Stored data entries
>>>

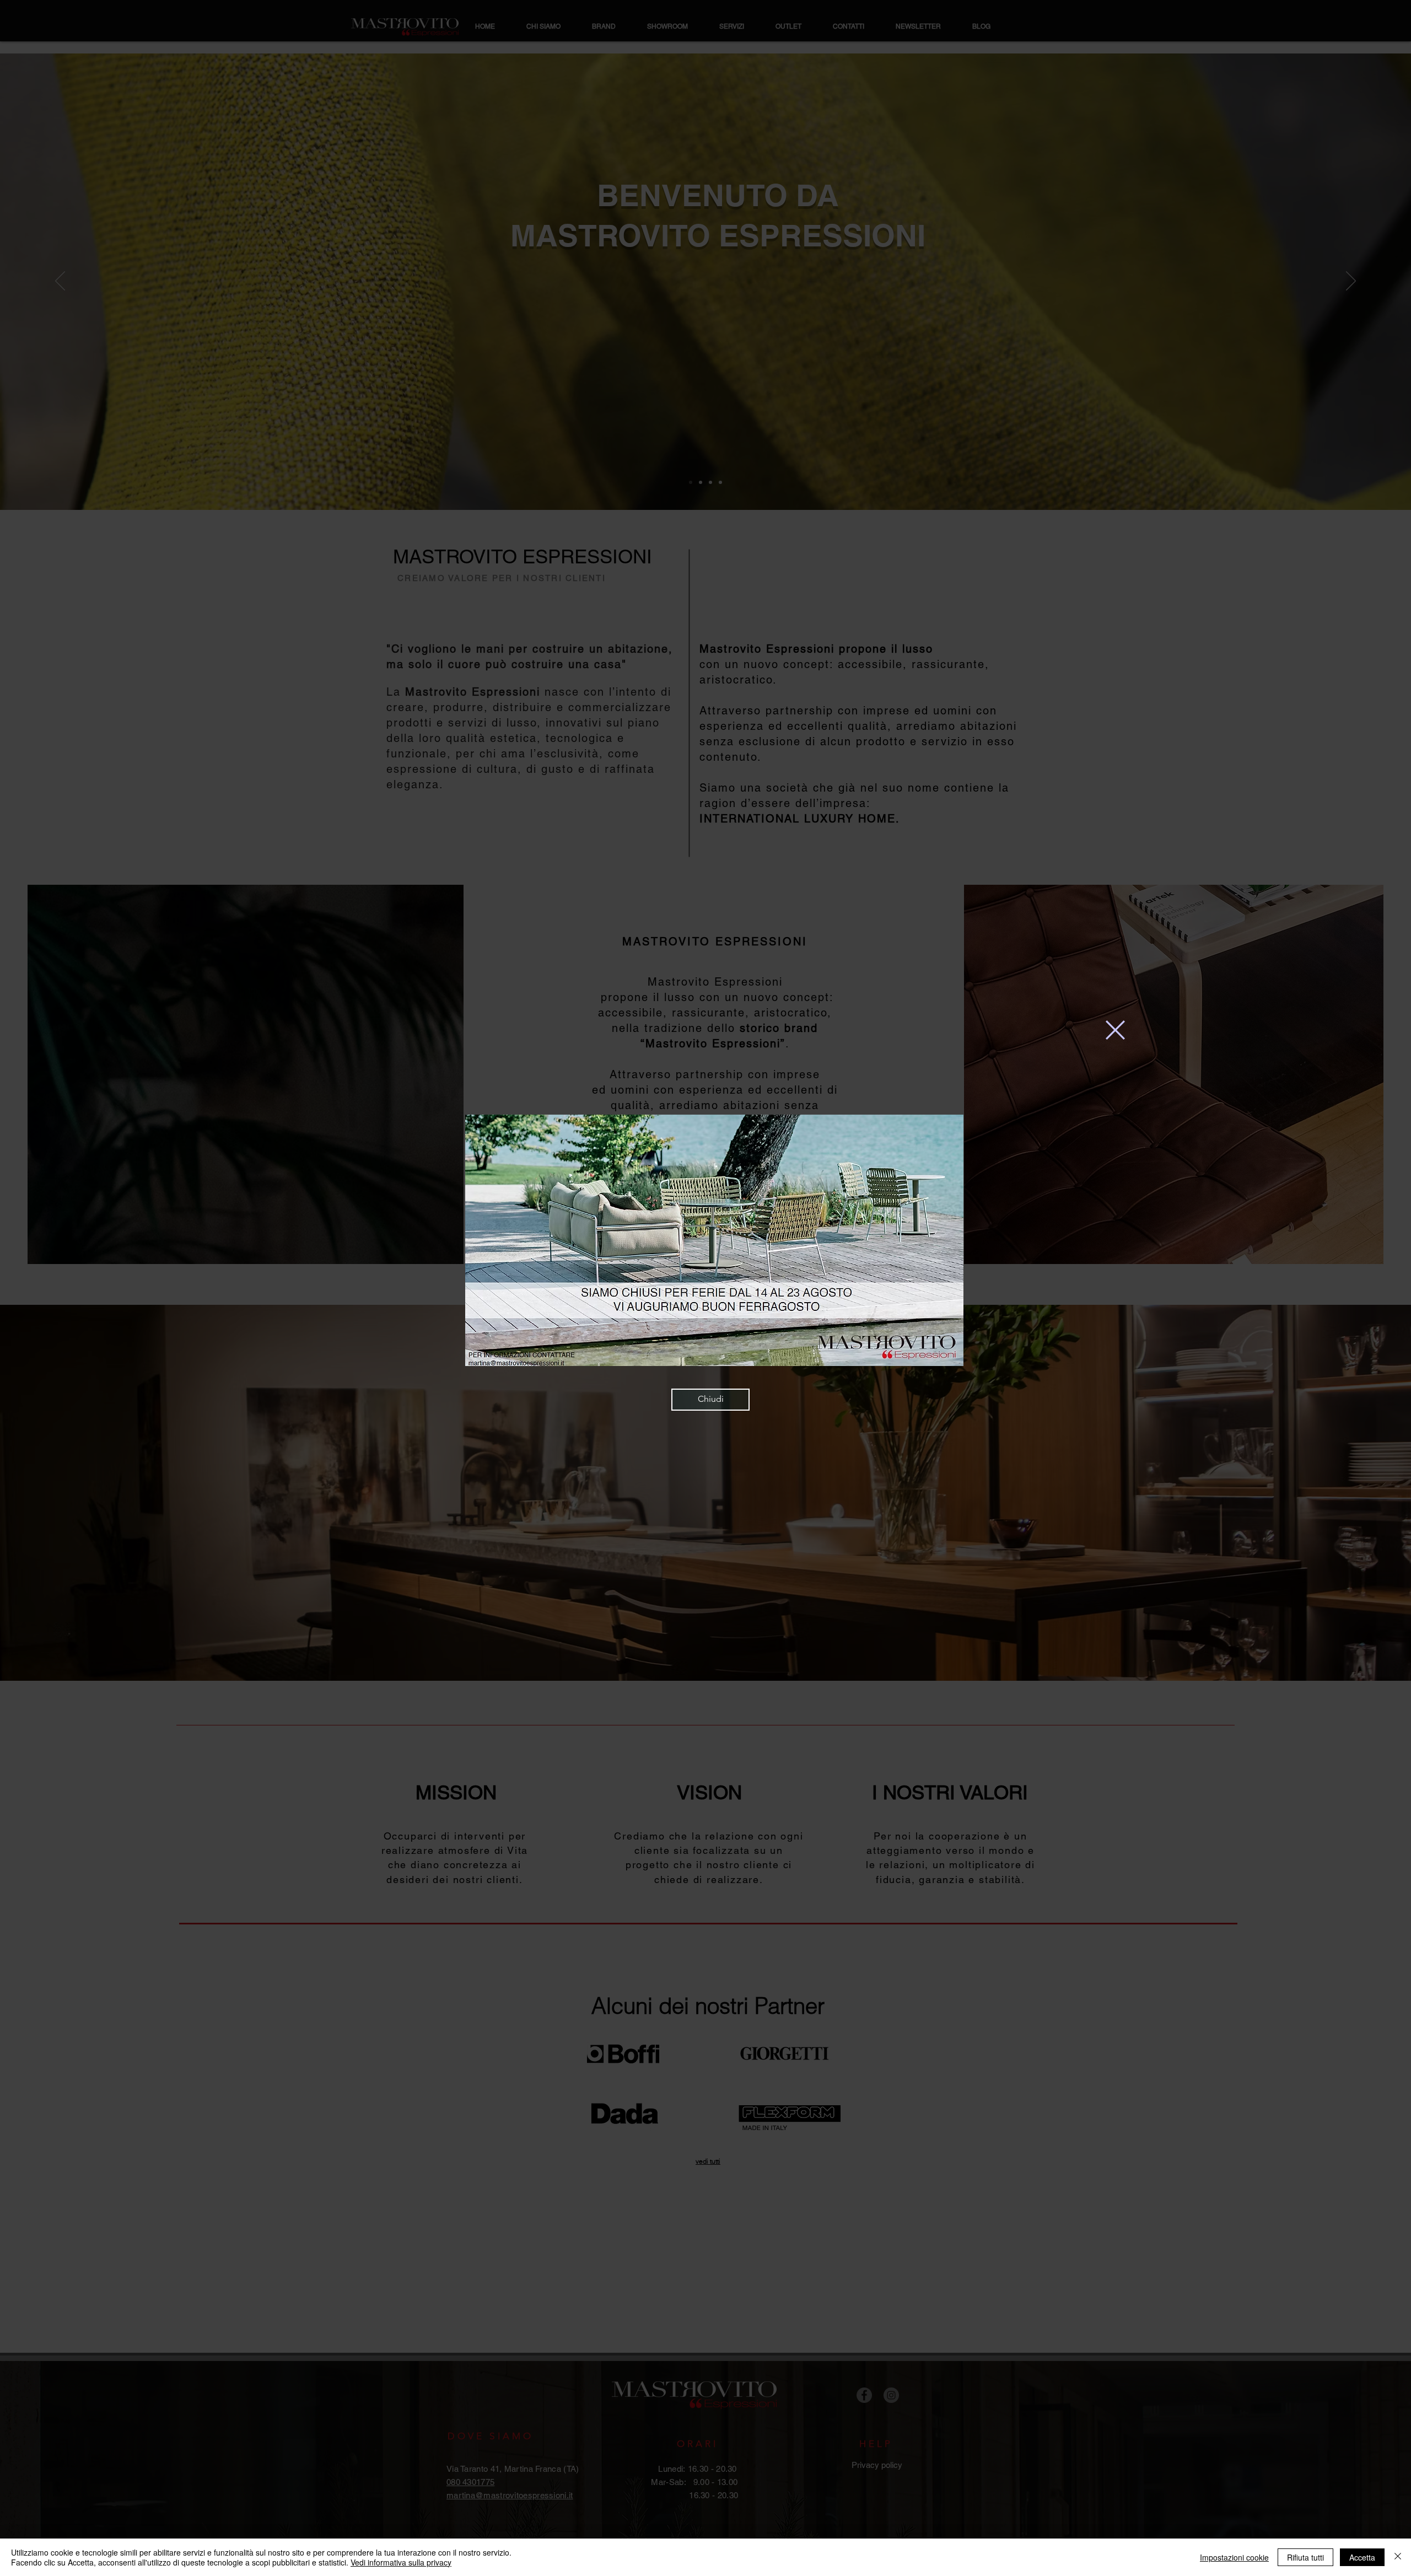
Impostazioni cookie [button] (1234, 2557)
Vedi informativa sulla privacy (401, 2562)
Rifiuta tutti (1305, 2557)
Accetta (1362, 2557)
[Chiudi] (1397, 2557)
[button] (1115, 1030)
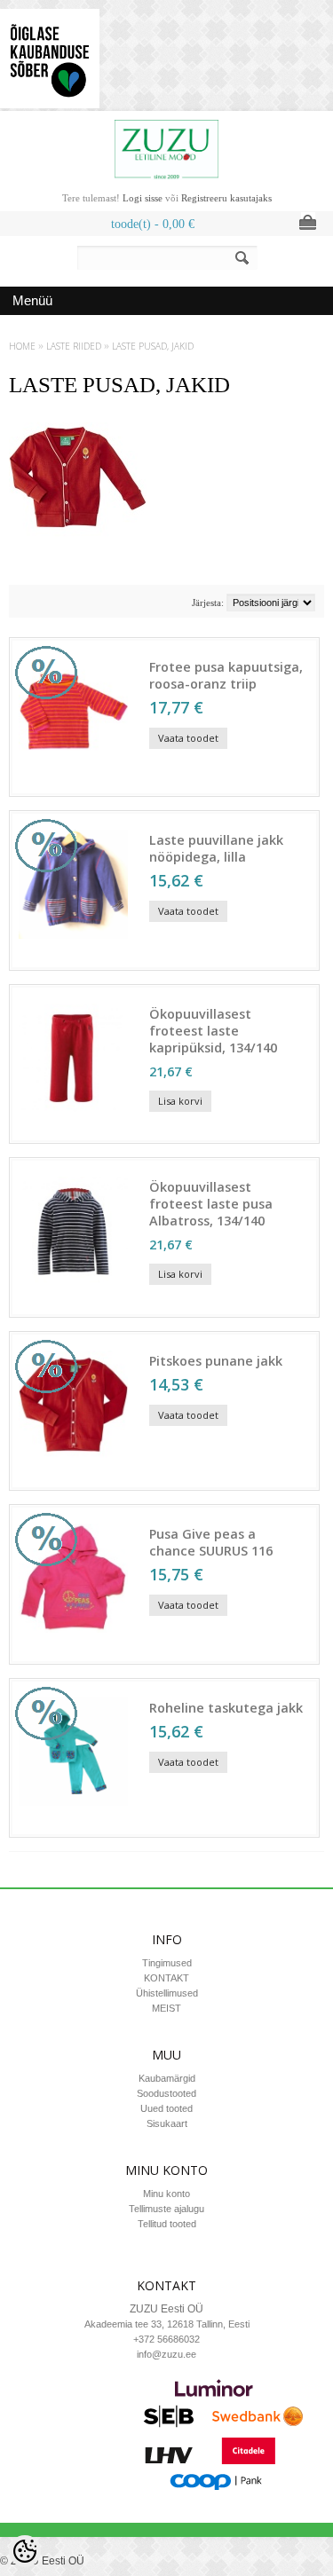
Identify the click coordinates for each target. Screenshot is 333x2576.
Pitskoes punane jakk (215, 1360)
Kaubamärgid (167, 2078)
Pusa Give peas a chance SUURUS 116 (211, 1542)
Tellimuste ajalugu (166, 2208)
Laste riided (73, 346)
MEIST (166, 2008)
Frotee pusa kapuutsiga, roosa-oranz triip (226, 675)
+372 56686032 (166, 2339)
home (22, 346)
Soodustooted (166, 2093)
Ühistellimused (167, 1993)
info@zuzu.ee (166, 2354)
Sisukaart (167, 2123)
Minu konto (166, 2193)
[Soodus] (73, 783)
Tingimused (167, 1963)
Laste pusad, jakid (153, 346)
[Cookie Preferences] (25, 2551)
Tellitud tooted (167, 2223)
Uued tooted (166, 2108)
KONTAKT (166, 1978)
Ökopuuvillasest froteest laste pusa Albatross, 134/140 (211, 1203)
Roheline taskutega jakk (226, 1707)
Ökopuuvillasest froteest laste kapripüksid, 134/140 (213, 1030)
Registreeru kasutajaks (226, 198)
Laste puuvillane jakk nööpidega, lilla (216, 848)
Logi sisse (143, 198)
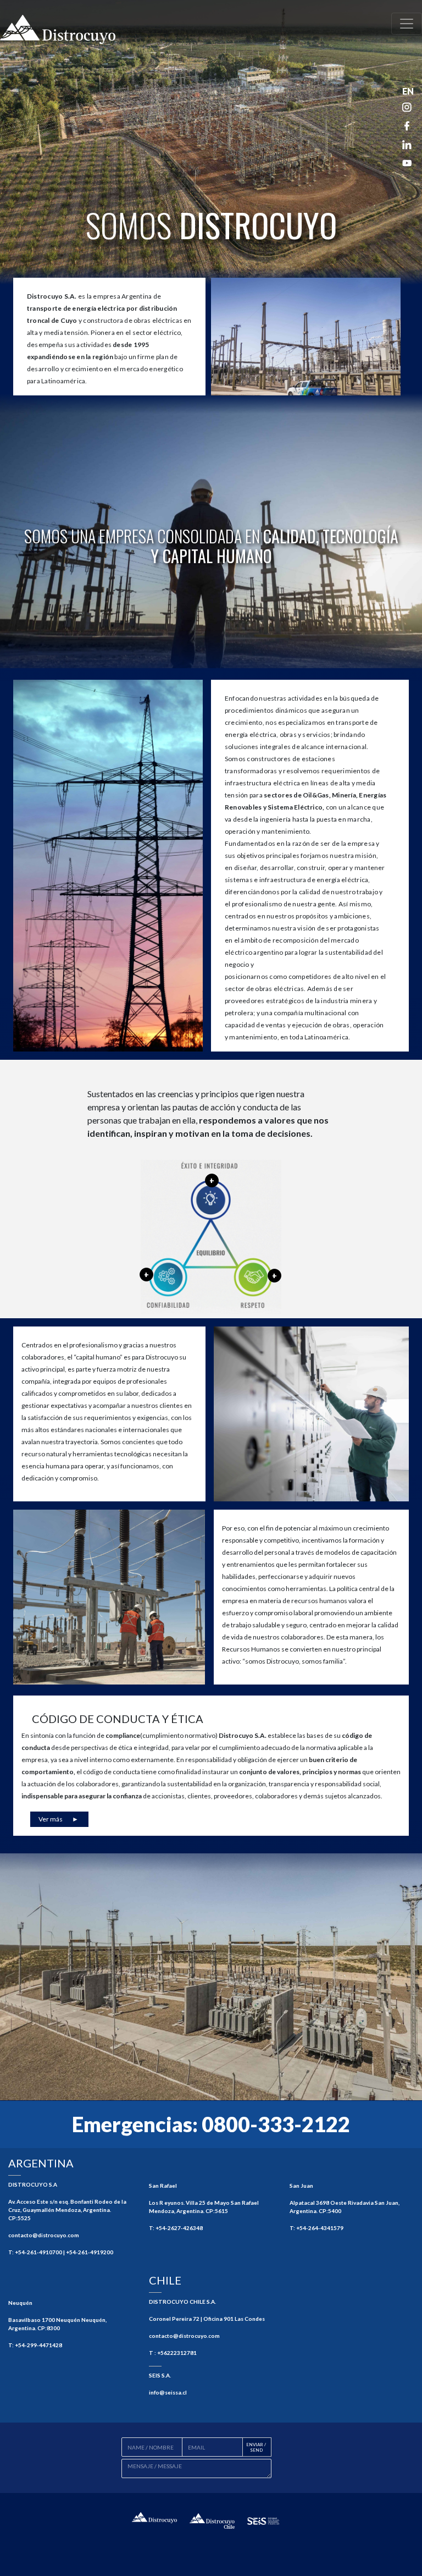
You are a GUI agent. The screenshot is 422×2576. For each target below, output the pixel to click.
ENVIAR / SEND (256, 2447)
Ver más (58, 1819)
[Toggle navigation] (406, 24)
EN (408, 91)
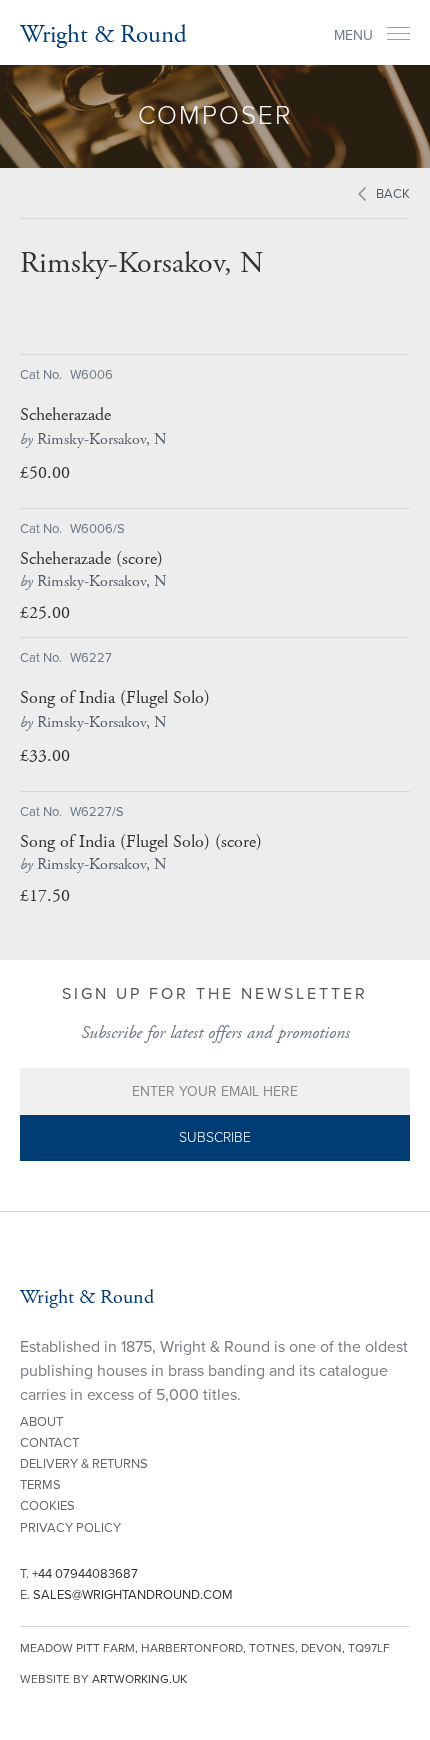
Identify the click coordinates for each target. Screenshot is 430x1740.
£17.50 (45, 895)
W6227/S (97, 812)
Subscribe (215, 1137)
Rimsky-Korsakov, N (93, 439)
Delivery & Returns (84, 1464)
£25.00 (45, 612)
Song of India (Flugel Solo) (115, 698)
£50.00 (45, 472)
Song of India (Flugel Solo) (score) (141, 842)
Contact (49, 1443)
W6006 (91, 375)
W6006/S (97, 529)
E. (126, 1595)
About (41, 1422)
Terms (40, 1485)
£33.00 (45, 755)
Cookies (47, 1506)
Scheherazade (65, 415)
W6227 (91, 658)
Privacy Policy (70, 1528)
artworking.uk (139, 1679)
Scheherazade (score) (91, 559)
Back (393, 194)
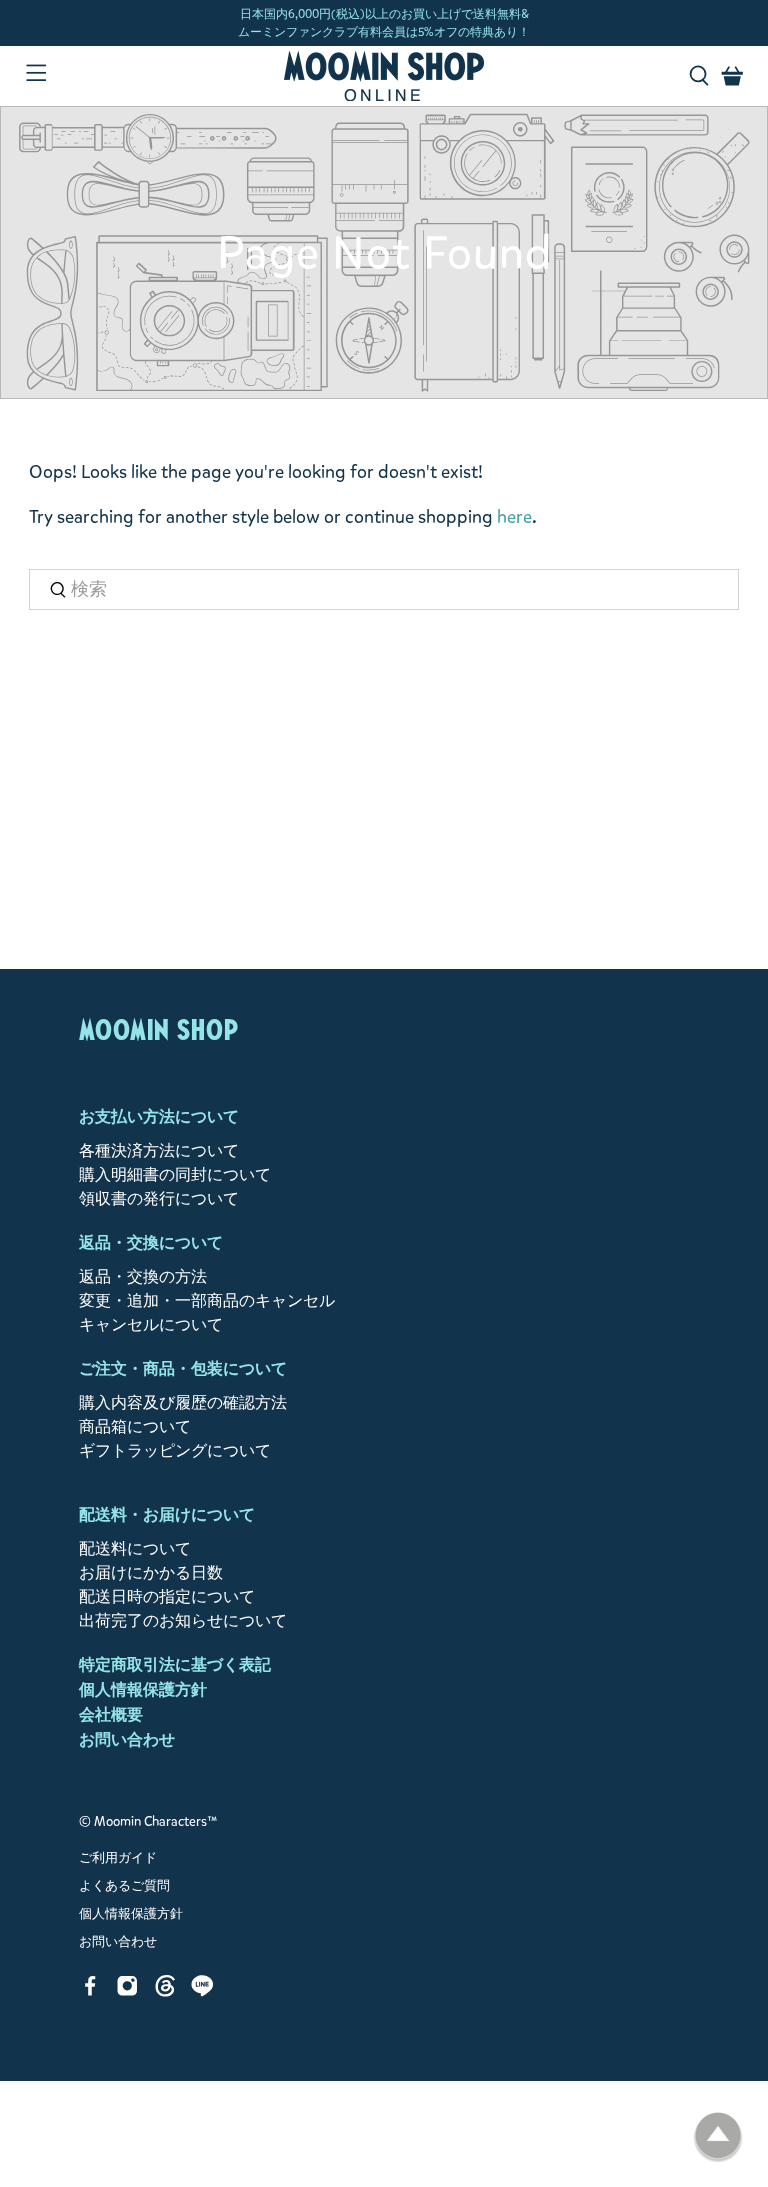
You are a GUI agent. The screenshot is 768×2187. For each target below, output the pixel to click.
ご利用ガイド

<<<

■ What the task asks: Using the entries above, transcribe every line from the line containing "[button] (1115, 1030)" through the line containing "E. (126, 1595)". Do not copy pictures.

■ Completed task:
[button] (1115, 1030)
Identify the click coordinates for each target. Screenshot is 333x2576.
Pitskoes punane jakk (215, 1360)
Kaubamärgid (167, 2078)
Pusa Give peas a chance SUURUS 116 (211, 1542)
Tellimuste ajalugu (166, 2208)
Laste riided (73, 346)
MEIST (166, 2008)
Frotee pusa kapuutsiga, roosa-oranz triip (226, 675)
+372 56686032 (166, 2339)
home (22, 346)
Soodustooted (166, 2093)
Ühistellimused (167, 1993)
info@zuzu.ee (166, 2354)
Sisukaart (167, 2123)
Minu konto (166, 2193)
[Soodus] (73, 783)
Tingimused (167, 1963)
Laste pusad, jakid (153, 346)
[Cookie Preferences] (25, 2551)
Tellitud tooted (167, 2223)
Uued tooted (166, 2108)
KONTAKT (166, 1978)
Ökopuuvillasest froteest laste pusa Albatross, 134/140 (211, 1203)
Roheline taskutega jakk (226, 1707)
Ökopuuvillasest froteest laste kapripüksid, 134/140 (213, 1030)
Registreeru kasutajaks (226, 198)
Laste puuvillane jakk nööpidega, lilla (216, 848)
Logi sisse (143, 198)
You are a GUI agent. The screenshot is 422×2576. For each target below, output the pixel to click.
ENVIAR / SEND (256, 2447)
Ver más (58, 1819)
[Toggle navigation] (406, 24)
EN (408, 91)
Identify the click coordinates for each target. Screenshot is 430x1740.
£17.50 (45, 895)
W6227/S (97, 812)
Subscribe (215, 1137)
Rimsky-Korsakov, N (93, 439)
Delivery & Returns (84, 1464)
£25.00 (45, 612)
Song of India (Flugel Solo) (115, 698)
£50.00 (45, 472)
Song of India (Flugel Solo) (score) (141, 842)
Contact (49, 1443)
W6006 (91, 375)
W6006/S (97, 529)
E. (126, 1595)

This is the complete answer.